▸ **Listed records**
BEGIN

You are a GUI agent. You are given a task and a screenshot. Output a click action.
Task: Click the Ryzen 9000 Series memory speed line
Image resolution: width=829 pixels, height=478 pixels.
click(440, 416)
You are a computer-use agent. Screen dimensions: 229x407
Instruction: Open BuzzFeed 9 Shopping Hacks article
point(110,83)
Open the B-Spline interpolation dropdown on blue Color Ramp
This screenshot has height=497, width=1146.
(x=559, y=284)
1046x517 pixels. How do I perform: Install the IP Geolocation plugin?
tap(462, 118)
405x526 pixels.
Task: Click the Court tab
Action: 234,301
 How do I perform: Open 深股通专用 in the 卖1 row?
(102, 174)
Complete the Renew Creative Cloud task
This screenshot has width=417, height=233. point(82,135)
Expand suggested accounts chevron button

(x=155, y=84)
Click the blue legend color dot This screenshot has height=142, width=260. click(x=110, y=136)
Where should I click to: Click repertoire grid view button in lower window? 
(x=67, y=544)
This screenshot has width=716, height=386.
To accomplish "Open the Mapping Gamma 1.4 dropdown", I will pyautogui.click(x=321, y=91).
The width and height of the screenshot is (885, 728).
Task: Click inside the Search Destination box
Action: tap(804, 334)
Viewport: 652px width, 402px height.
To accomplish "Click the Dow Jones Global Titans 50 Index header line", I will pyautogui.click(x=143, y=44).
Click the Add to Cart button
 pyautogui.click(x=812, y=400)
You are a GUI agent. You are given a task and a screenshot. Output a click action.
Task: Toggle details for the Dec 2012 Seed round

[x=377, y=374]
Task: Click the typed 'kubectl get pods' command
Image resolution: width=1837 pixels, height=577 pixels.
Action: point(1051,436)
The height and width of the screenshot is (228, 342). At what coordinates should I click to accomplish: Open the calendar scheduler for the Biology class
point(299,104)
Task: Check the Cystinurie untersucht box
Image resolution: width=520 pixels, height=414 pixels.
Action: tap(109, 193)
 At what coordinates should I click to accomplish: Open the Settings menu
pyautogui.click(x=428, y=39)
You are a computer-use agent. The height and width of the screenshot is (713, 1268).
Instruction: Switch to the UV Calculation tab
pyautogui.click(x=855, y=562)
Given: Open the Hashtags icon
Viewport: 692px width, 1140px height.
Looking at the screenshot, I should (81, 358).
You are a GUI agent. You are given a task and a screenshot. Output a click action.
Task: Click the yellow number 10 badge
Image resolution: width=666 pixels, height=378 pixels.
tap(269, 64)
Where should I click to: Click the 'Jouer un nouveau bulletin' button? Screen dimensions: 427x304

END

▸ **Requirement**
Each record above, from first to last, should be written out again exactly.

▸ **Output**
You are a GUI agent. You are given a task and a screenshot. Output a click action.
Task: Click the Ryzen 9000 Series memory speed line
Image resolution: width=829 pixels, height=478 pixels.
click(440, 416)
You are a computer-use agent. Screen dimensions: 229x407
Instruction: Open BuzzFeed 9 Shopping Hacks article
point(110,83)
Open the B-Spline interpolation dropdown on blue Color Ramp
This screenshot has height=497, width=1146.
(x=559, y=284)
1046x517 pixels. How do I perform: Install the IP Geolocation plugin?
tap(462, 118)
405x526 pixels.
Task: Click the Court tab
Action: 234,301
 How do I perform: Open 深股通专用 in the 卖1 row?
(102, 174)
Complete the Renew Creative Cloud task
This screenshot has width=417, height=233. point(82,135)
Expand suggested accounts chevron button

(x=155, y=84)
Click the blue legend color dot This screenshot has height=142, width=260. click(x=110, y=136)
Where should I click to: Click repertoire grid view button in lower window? 
(x=67, y=544)
This screenshot has width=716, height=386.
To accomplish "Open the Mapping Gamma 1.4 dropdown", I will pyautogui.click(x=321, y=91).
The width and height of the screenshot is (885, 728).
Task: Click inside the Search Destination box
Action: tap(804, 334)
Viewport: 652px width, 402px height.
To accomplish "Click the Dow Jones Global Titans 50 Index header line", I will pyautogui.click(x=143, y=44).
Click the Add to Cart button
 pyautogui.click(x=812, y=400)
You are a GUI agent. You are given a task and a screenshot. Output a click action.
Task: Toggle details for the Dec 2012 Seed round

[x=377, y=374]
Task: Click the typed 'kubectl get pods' command
Image resolution: width=1837 pixels, height=577 pixels.
Action: point(1051,436)
The height and width of the screenshot is (228, 342). At what coordinates should I click to accomplish: Open the calendar scheduler for the Biology class
point(299,104)
Task: Check the Cystinurie untersucht box
Image resolution: width=520 pixels, height=414 pixels.
Action: tap(109, 193)
 At what coordinates should I click to accomplish: Open the Settings menu
pyautogui.click(x=428, y=39)
You are a computer-use agent. The height and width of the screenshot is (713, 1268).
Instruction: Switch to the UV Calculation tab
pyautogui.click(x=855, y=562)
Given: Open the Hashtags icon
Viewport: 692px width, 1140px height.
Looking at the screenshot, I should (81, 358).
You are a GUI agent. You are given a task and a screenshot. Output a click action.
Task: Click the yellow number 10 badge
Image resolution: width=666 pixels, height=378 pixels.
tap(269, 64)
Where should I click to: Click the 'Jouer un nouveau bulletin' button? Screen dimensions: 427x304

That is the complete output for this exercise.